# [Cygwin bash] Wie kann ich einen keypress simulieren?



## Buba235 (14. Januar 2010)

Hallo Leute!

Ich habe ien Problem mit meinem bash script. Ich rufe innerhalb eines scripts eine *.exe auf. Das ist auch kein Problem und schnell erledigt. Nachdem ich die *.exe aufgerufen habe, poppt aus der cygwin bash heraus ein cmd.exe Fenster auf, in dem meine exe läuft. Das muss so sein, denn bei der exe handelt es sich um einen Konsoleclient, der verschiedene Aufgaben zu erfüllen hat.
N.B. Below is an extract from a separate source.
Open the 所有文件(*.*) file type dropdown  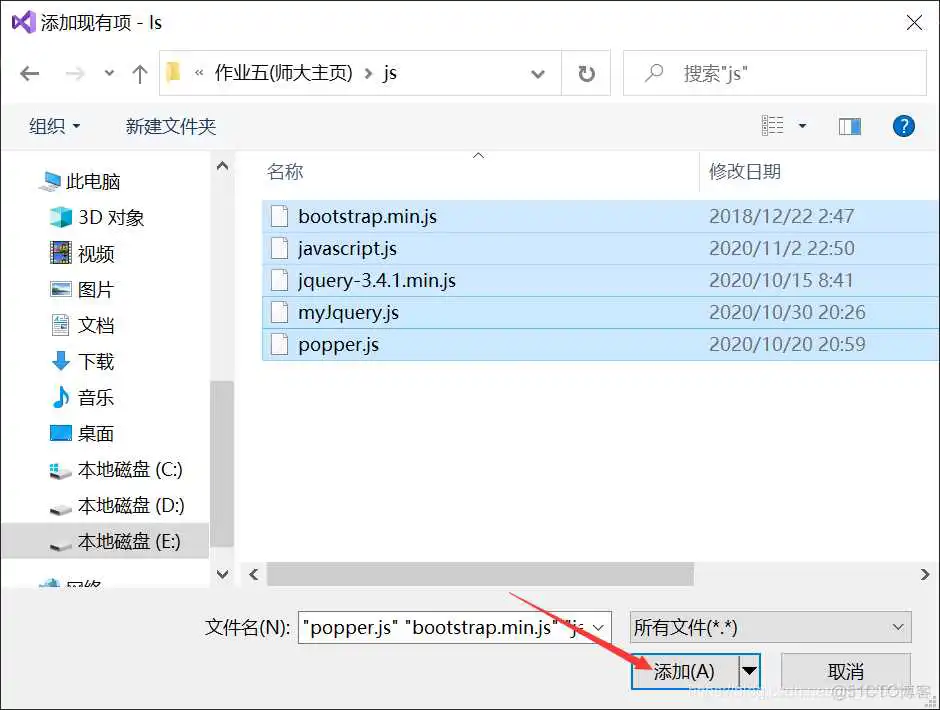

Jetzt zu meinem Problem: Ich muss den Client (es gibt auch noch einen Server, der ebenfalls in so einer "Konsole" läuft) mit einem "x" beenden. Da ich aber nicht daneben sitzen kann/möchte wärend das script läuft, muss es also automatisiert werden. Soll heißen, wenn alles erledigt ist, was zu tun war, dann muss ich den Client (und auch den Server) wieder runter fahren, damit ich danach (nach einigen Routinen) das Verzeichnis löschen kann, in dem sich der Client befand. Kurzum, ich möchte gerne wissen, wie ich aus der (Cygwin)bash heraus den gestarteten Client mit einem "x" beenden kann. Gibt es eine Möglichkeit den Tastendruck auf "x" zu simulieren, damit ich die Anwendung sauber runter fahren kann? Für jede Hilfe bin ich dankbar.


Gruß
Buba


----------



## deepthroat (15. Januar 2010)

Hi.

Du könntest ein kleines C-Programm schreiben welches das korrekte Fenster ermittelt und dann die Taste x sendet.

Oder du verwendest AutoIt dafür.

Gruß


----------